THE 200-seat lecture hall in the Albert Bradley Center for Mathematics has been named the Lincoln Filene Auditorium in honor of the late Lincoln Filene, A.M. '16, Boston merchant and philanthropist. This action by the Dartmouth Trustees pays tribute to a long-time friend and benefactor of the College, who was also a close friend of President Emeritus Ernest Martin Hopkins and an honorary member of the Class of 1916.
The Lincoln Filene Auditorium joins the Bradley Center and the new Psychology Building. It will be used by both departments for large lecture classes and for other purposes by the College generally. It was the scene of the mathematics conference that dedicated the Bradley Center in November and also of last month's general meeting of the Dartmouth faculty.
Last year the trustees of the Lincoln and Therese Filene Foundation made a grant of $250,000 to establish the Lincoln Filene Endowment in Human Relations at Dartmouth, thus providing permanent support for an educational program that it had been financing on an experimental basis for the past three years.
The Filene Endowment provides funds for faculty research in human relations, undergraduate participation in these research projects, and for the Filene Lectureships in Human Relations. The Filene family has also supported investigations at the Tuck School in the uses of the behavioral sciences in marketing.

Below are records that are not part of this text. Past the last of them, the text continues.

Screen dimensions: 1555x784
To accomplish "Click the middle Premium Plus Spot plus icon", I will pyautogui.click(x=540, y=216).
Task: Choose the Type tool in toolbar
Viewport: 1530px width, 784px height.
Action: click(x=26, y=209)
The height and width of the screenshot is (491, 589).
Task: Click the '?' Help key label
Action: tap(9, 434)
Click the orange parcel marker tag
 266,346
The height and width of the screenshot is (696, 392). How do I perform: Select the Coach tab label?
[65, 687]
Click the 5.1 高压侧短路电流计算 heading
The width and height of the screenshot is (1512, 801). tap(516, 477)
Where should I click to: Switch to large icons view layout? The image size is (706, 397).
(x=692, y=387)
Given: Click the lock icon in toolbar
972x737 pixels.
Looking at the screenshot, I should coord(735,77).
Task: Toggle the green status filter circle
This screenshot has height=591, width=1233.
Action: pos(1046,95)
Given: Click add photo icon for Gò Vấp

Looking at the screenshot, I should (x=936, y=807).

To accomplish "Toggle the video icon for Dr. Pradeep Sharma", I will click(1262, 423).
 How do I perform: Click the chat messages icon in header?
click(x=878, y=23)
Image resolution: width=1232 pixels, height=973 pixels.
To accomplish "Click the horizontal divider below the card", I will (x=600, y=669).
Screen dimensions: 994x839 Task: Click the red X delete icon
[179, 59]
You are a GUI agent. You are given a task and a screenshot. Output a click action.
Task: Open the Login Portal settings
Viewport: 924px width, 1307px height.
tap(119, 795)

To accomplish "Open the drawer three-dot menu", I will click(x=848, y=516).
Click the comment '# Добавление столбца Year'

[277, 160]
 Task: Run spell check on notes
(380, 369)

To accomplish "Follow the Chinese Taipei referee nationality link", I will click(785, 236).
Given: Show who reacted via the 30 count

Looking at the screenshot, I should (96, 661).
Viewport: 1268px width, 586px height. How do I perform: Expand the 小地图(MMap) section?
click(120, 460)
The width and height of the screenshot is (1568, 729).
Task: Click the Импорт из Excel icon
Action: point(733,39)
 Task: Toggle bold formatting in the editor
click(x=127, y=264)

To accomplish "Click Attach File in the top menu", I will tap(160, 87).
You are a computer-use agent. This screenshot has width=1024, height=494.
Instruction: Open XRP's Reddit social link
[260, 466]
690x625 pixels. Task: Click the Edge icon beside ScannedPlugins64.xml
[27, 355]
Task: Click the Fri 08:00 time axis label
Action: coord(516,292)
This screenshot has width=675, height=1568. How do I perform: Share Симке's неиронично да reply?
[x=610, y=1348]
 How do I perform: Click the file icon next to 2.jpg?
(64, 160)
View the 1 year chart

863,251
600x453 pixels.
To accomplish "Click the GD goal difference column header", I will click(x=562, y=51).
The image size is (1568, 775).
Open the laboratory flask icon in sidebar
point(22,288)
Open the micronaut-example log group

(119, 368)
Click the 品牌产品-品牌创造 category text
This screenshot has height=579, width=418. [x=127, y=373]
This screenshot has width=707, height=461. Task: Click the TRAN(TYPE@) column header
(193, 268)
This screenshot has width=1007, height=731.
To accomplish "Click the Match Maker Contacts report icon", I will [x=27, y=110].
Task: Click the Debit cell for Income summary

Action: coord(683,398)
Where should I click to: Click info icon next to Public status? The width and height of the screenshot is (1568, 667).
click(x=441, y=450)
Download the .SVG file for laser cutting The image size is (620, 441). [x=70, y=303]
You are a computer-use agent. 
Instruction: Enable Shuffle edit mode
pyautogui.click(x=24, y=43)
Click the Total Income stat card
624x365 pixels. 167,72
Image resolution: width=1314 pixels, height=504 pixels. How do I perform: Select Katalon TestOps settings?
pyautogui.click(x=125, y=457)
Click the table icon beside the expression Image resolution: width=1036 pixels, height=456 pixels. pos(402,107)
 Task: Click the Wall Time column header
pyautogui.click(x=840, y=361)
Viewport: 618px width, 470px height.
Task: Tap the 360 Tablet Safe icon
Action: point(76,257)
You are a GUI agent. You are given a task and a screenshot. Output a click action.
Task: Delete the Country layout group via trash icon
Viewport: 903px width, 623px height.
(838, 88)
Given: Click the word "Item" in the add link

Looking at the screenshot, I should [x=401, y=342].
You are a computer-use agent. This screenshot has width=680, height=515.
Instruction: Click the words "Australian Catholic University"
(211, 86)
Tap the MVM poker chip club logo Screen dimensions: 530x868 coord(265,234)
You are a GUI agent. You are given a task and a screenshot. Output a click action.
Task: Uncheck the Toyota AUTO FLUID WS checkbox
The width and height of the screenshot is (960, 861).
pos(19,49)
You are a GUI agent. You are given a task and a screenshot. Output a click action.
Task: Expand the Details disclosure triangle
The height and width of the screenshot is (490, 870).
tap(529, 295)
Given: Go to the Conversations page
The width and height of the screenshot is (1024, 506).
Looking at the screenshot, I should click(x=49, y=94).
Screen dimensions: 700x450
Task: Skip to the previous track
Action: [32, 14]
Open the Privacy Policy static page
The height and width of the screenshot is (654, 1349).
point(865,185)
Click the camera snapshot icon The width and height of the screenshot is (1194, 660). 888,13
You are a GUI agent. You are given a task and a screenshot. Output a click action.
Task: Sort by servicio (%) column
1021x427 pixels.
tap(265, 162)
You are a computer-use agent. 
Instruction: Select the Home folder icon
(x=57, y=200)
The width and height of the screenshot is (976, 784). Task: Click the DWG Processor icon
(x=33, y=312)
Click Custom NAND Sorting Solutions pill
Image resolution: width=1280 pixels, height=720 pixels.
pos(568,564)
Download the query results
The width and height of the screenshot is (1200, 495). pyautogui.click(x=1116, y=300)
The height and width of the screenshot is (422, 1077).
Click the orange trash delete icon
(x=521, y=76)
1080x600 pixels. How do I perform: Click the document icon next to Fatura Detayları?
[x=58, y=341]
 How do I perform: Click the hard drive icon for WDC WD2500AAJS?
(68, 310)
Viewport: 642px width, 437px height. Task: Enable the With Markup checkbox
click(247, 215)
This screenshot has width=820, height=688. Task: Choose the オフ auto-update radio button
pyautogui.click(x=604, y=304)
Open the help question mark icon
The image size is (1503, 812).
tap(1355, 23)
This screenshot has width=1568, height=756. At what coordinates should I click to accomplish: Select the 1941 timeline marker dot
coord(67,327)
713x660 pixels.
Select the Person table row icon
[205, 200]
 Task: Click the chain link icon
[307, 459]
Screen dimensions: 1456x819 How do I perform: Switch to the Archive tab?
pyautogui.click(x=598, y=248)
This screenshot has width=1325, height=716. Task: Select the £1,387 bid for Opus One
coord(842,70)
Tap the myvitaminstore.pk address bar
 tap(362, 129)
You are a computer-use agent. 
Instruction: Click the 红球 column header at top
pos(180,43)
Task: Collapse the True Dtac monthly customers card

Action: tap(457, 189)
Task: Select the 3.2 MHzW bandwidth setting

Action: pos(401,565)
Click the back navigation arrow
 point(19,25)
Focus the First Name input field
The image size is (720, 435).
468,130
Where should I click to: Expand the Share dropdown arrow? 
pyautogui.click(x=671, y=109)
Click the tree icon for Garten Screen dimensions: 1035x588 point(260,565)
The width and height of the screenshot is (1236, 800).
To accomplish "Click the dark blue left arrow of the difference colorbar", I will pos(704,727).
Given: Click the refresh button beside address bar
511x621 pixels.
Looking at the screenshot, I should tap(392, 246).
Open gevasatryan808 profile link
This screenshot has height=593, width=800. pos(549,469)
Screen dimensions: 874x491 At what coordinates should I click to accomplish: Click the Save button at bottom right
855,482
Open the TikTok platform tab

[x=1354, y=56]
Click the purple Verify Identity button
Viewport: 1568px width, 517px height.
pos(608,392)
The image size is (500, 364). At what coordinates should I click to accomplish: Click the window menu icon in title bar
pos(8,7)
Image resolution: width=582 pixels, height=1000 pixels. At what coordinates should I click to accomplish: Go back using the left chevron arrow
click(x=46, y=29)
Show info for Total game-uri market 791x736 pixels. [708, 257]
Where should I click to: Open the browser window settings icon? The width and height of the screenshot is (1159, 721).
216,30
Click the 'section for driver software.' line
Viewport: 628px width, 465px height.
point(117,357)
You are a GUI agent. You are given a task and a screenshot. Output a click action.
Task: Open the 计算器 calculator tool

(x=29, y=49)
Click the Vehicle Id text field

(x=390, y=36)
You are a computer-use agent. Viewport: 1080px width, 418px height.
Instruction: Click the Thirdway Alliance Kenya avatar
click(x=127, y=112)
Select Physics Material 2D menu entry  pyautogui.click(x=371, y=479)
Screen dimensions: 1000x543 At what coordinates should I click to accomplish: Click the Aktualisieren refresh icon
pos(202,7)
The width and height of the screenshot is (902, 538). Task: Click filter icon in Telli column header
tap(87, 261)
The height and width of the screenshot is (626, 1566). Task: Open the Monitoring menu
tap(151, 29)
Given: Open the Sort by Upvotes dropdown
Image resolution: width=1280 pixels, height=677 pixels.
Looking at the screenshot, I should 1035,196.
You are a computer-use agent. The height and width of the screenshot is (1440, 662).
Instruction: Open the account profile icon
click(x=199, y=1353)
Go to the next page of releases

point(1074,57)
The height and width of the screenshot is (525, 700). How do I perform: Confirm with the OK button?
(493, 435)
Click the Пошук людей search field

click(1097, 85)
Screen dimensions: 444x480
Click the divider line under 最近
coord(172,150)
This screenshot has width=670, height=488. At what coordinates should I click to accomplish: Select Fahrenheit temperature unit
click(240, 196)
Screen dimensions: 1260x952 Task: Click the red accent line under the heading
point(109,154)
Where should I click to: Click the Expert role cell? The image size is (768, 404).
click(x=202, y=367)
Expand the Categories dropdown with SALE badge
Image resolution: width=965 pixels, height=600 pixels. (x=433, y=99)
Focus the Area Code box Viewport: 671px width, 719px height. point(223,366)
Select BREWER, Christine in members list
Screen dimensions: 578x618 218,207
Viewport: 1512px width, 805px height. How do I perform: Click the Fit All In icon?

Mr. Filene, who was called the "dean of American merchants," had a keen personal interest in improving working relations among individuals within organizations. He advocated and put into effect an enlarged role for store employees in company management, introduced a plan of sharing benefits with employees and the community, pioneered in a minimum wage for women, and was an early organizer of a health clinic and of insurance, credit union, and retirement plans for employees. He and Mr. Hopkins were business associates in Boston before the latter returned to Hanover to become President of the College in 1916.